Ils ont notamment pour origine l’utilisation de joints inadaptés, qui ne sont pas en silicone (rapport, page 20), et engagent la responsabilité contractuelle de la société C D pour défaut fautif de pose et manquement à son obligation de résultat de réaliser un ouvrage exempt de vices.
La dégradation des joints, dénoncée très peu de temps après la réception du 17 octobre 2013, n’est pas due à une mauvaise utilisation de l’ouvrage par les époux X mais apparaît clairement et exclusivement imputable aux manquements fautifs de la société C D (rapport, pages 27 et 30).
Sur les radiateurs :
La réalité de ce désordre n’a pu être constatée contradictoirement dans le cadre des opérations d’expertise après intervention d’une autre entreprise (rapport, page 28) tandis qu’il n’est pas établi au travers des pièces produites que le ponçage des radiateurs était contractuellement du par l’entreprise C D, selon devis précités des 25 avril 2013, 31 mai 2013 et 17 juin 2013 (pièces n° 2 à 5 produites en demande).

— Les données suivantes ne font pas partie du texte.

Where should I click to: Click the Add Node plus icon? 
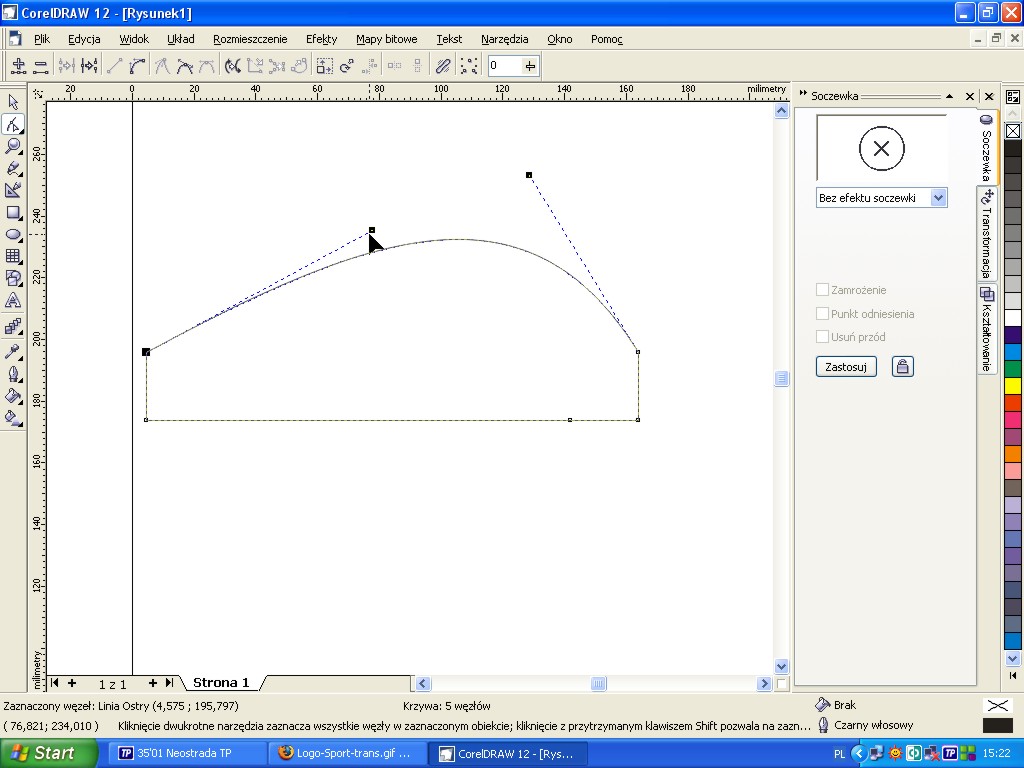18,66
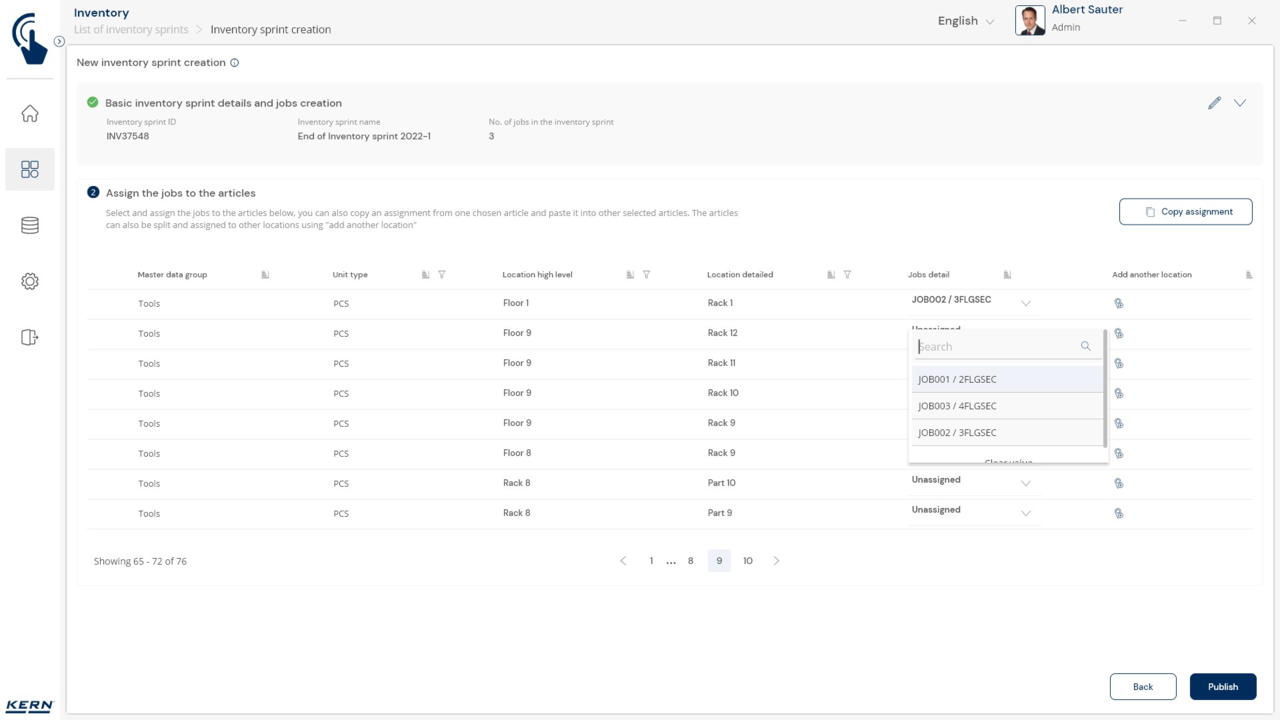Open the Home icon in sidebar

tap(30, 114)
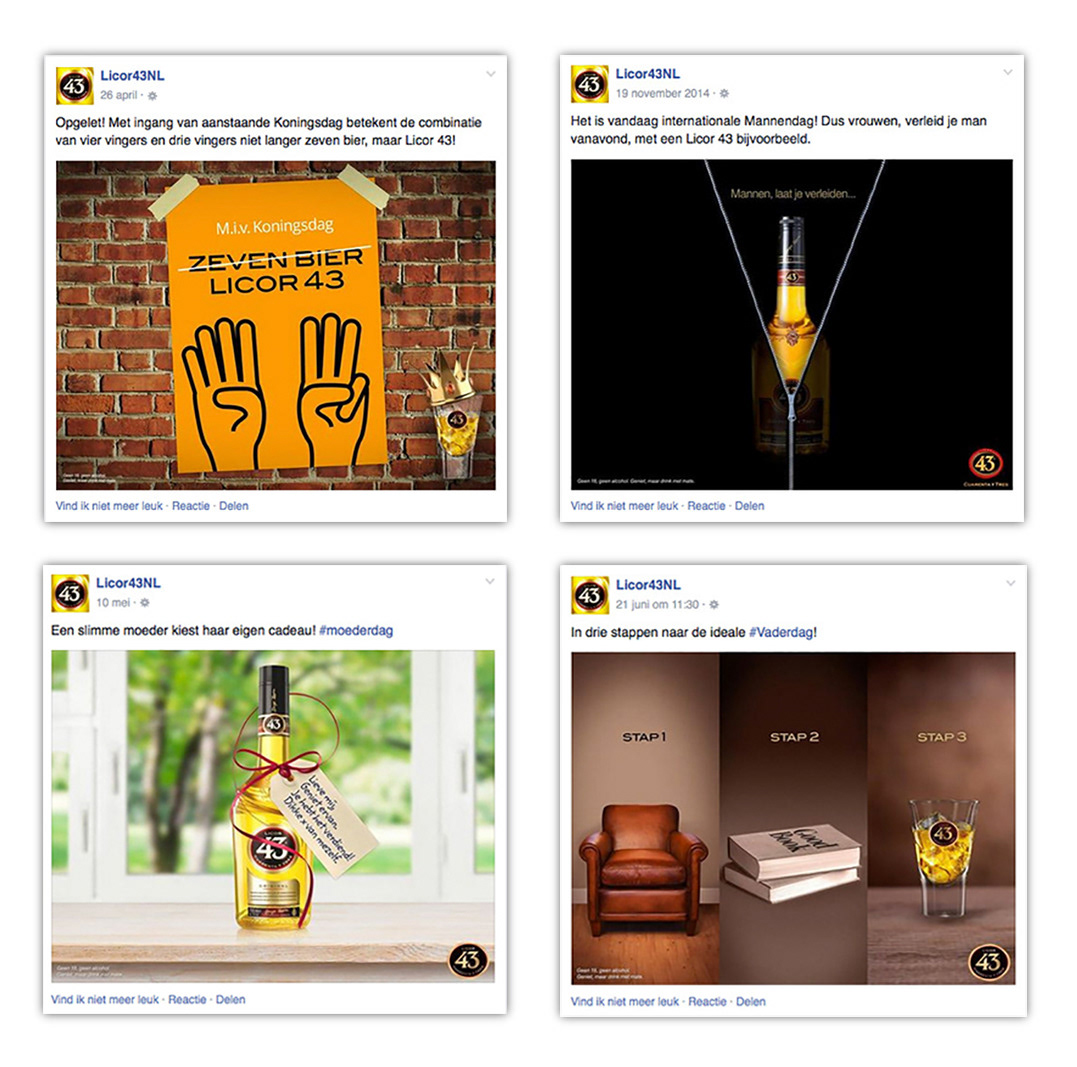The width and height of the screenshot is (1077, 1067).
Task: Open the #Vaderdag hashtag link
Action: tap(781, 632)
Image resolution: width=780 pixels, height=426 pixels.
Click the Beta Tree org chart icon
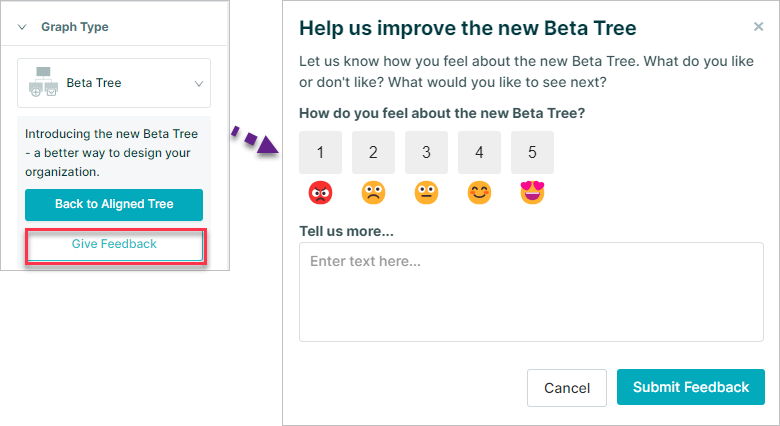44,82
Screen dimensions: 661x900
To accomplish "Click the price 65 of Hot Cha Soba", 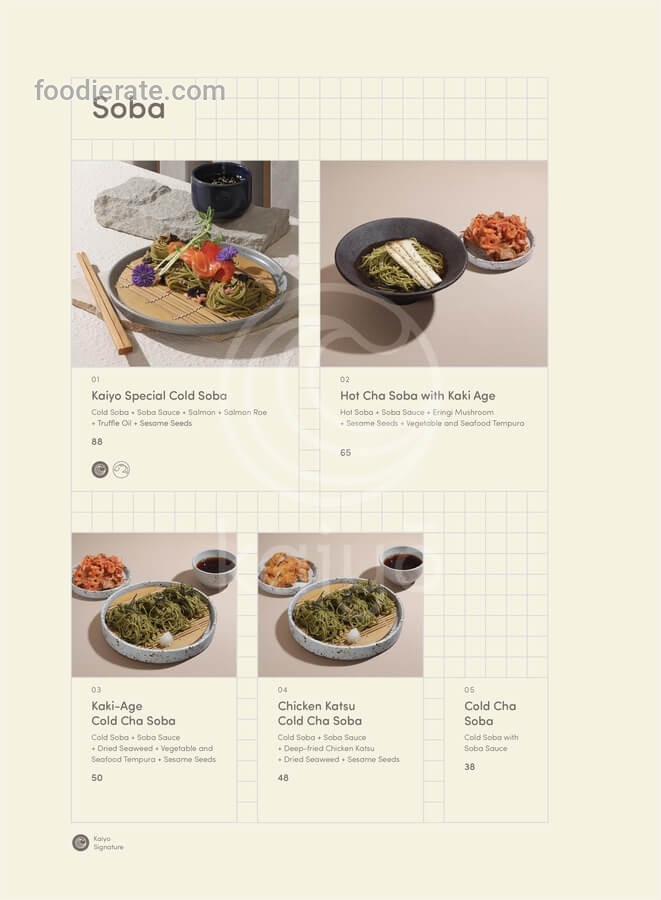I will coord(345,452).
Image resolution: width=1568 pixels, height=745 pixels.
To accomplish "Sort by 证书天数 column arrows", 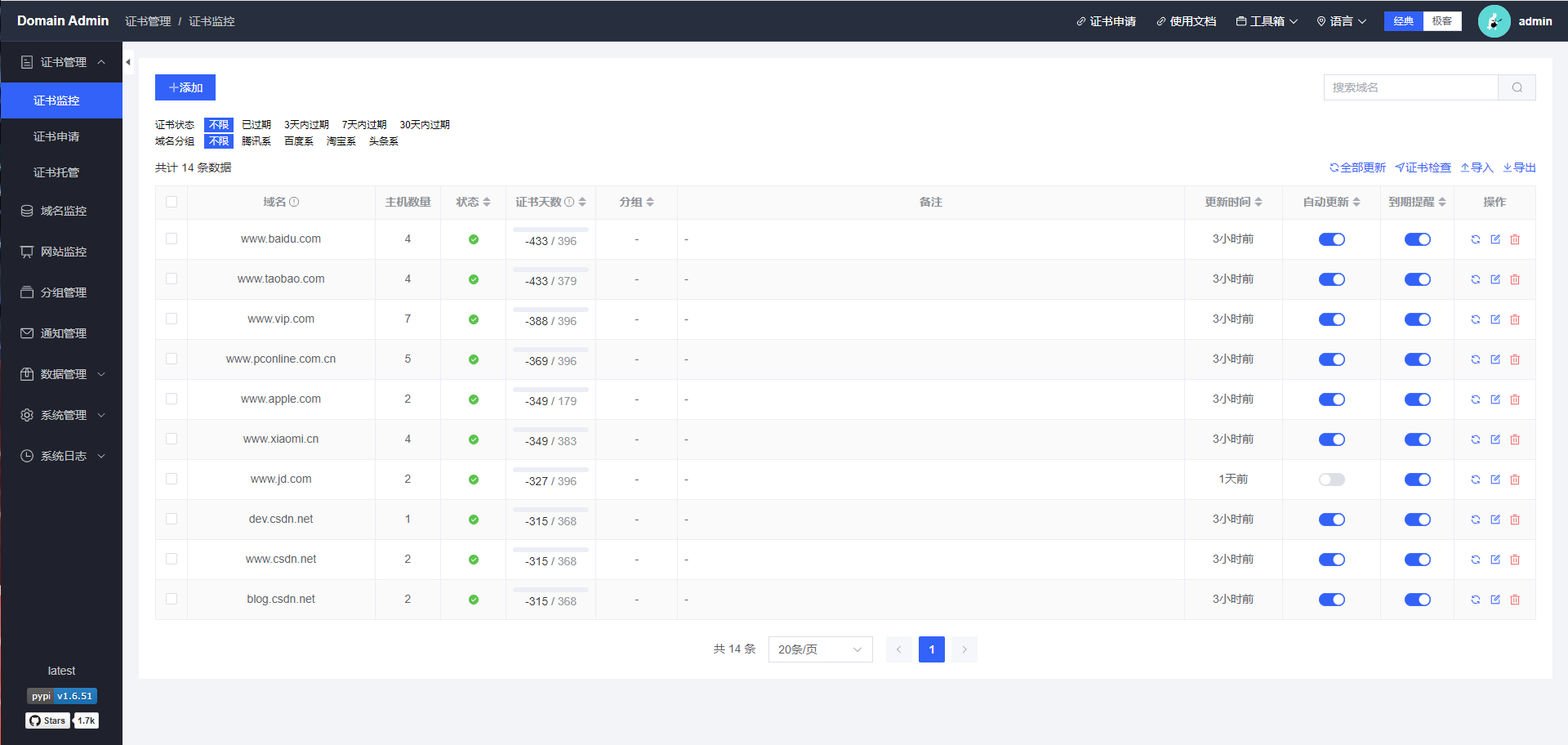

Pour justifier que cette prestation aurait bien été commandée, les époux X versent uniquement aux débats un courrier électronique de Monsieur Z X en date du 24 septembre 2013 (pièce n° 22 produite en demande) affirmant que l’entreprise lui aurait assuré que les radiateurs seraient « bien poncés et bien peints », en violation du principe selon lequel nul ne peut se constituer de preuve à soi-même.
Les époux X devront donc être déboutés de leur demande formée au titre de ce désordre, dont la réalité n’est pas établie.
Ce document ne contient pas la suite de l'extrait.